** start AVAILABLE RECORDS **
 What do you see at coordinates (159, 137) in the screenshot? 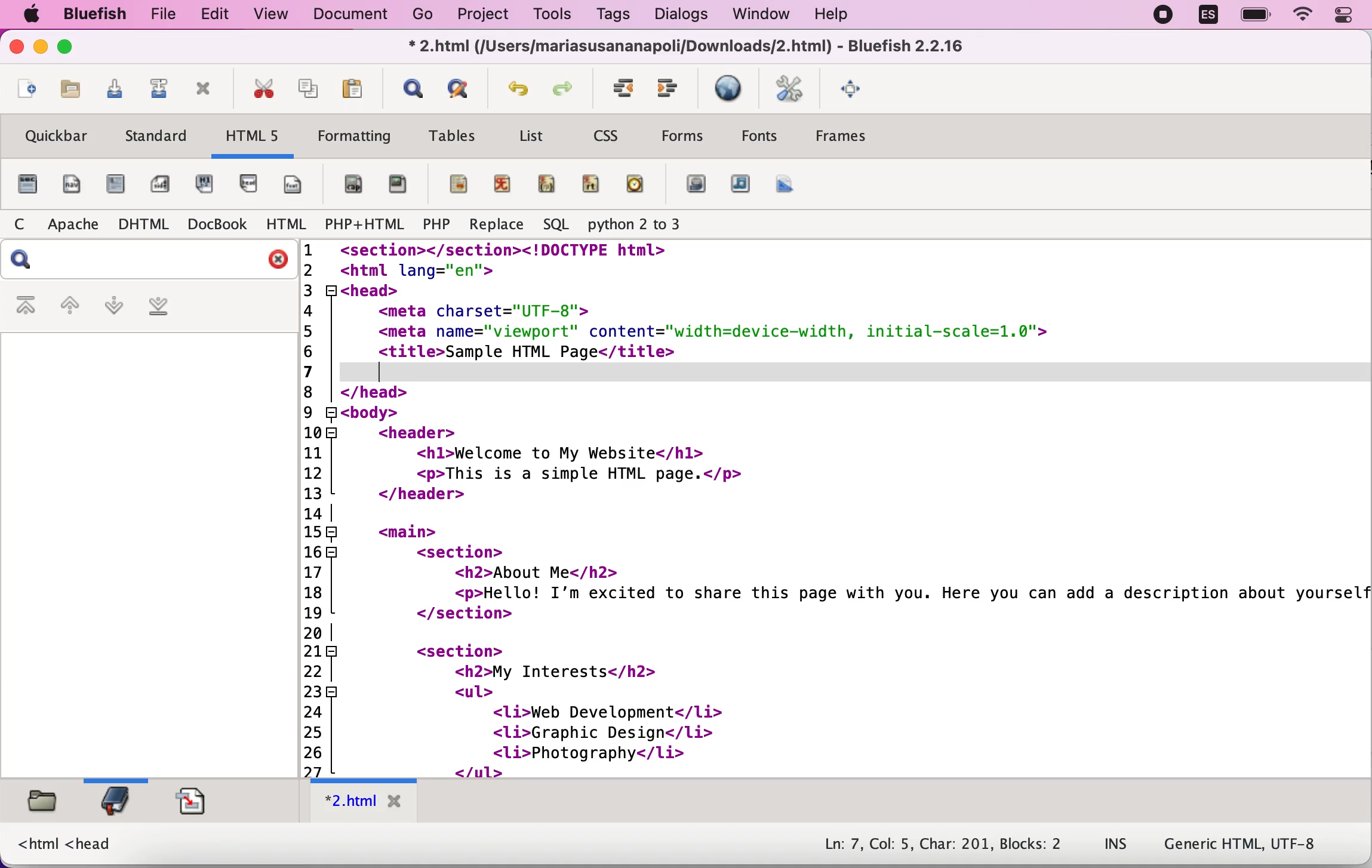
I see `standard` at bounding box center [159, 137].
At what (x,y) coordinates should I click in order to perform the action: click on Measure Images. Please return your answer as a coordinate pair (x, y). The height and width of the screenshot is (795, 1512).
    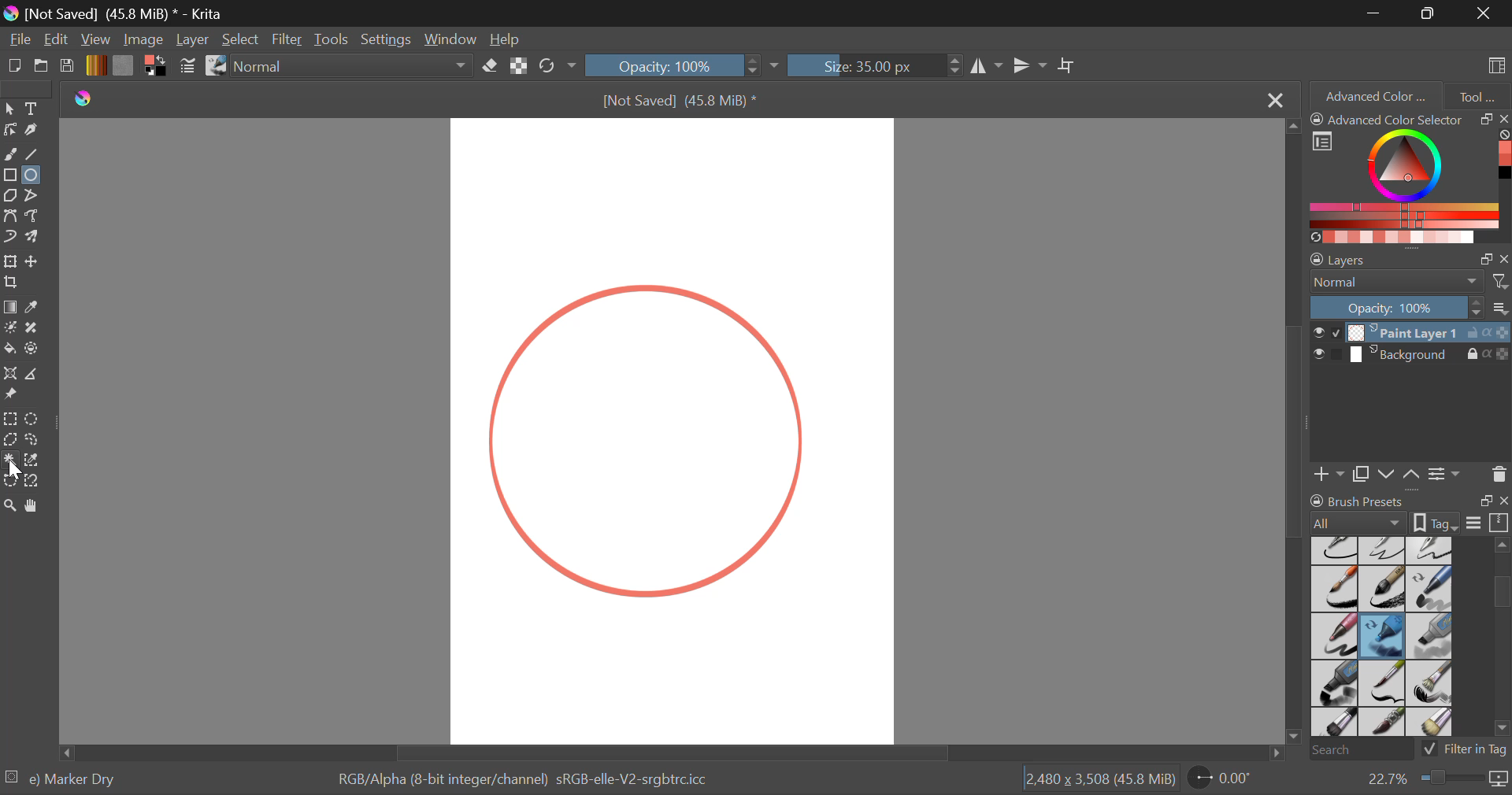
    Looking at the image, I should click on (34, 376).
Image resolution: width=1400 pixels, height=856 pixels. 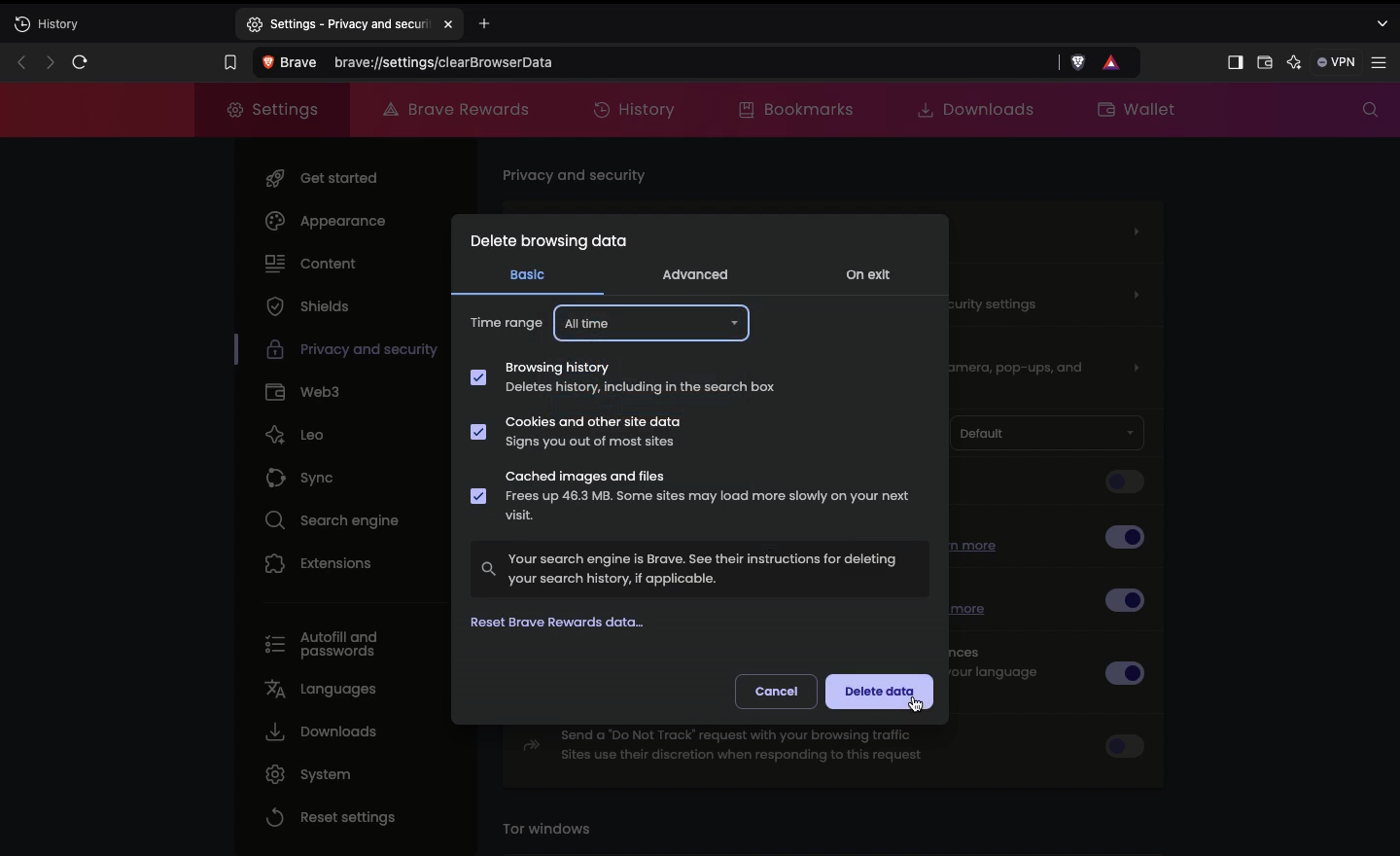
** end AVAILABLE RECORDS **
YOUR TASK:
Copy out the stretch of the listing from the line containing "At what (x,y)" through the end of the listing, including both ends. Leave the pictures out.

SOLUTION TO THE PROBLEM:
At what (x,y) coordinates should I click in order to perform the action: click on Measure Images. Please return your answer as a coordinate pair (x, y). The height and width of the screenshot is (795, 1512).
    Looking at the image, I should click on (34, 376).
Image resolution: width=1400 pixels, height=856 pixels. 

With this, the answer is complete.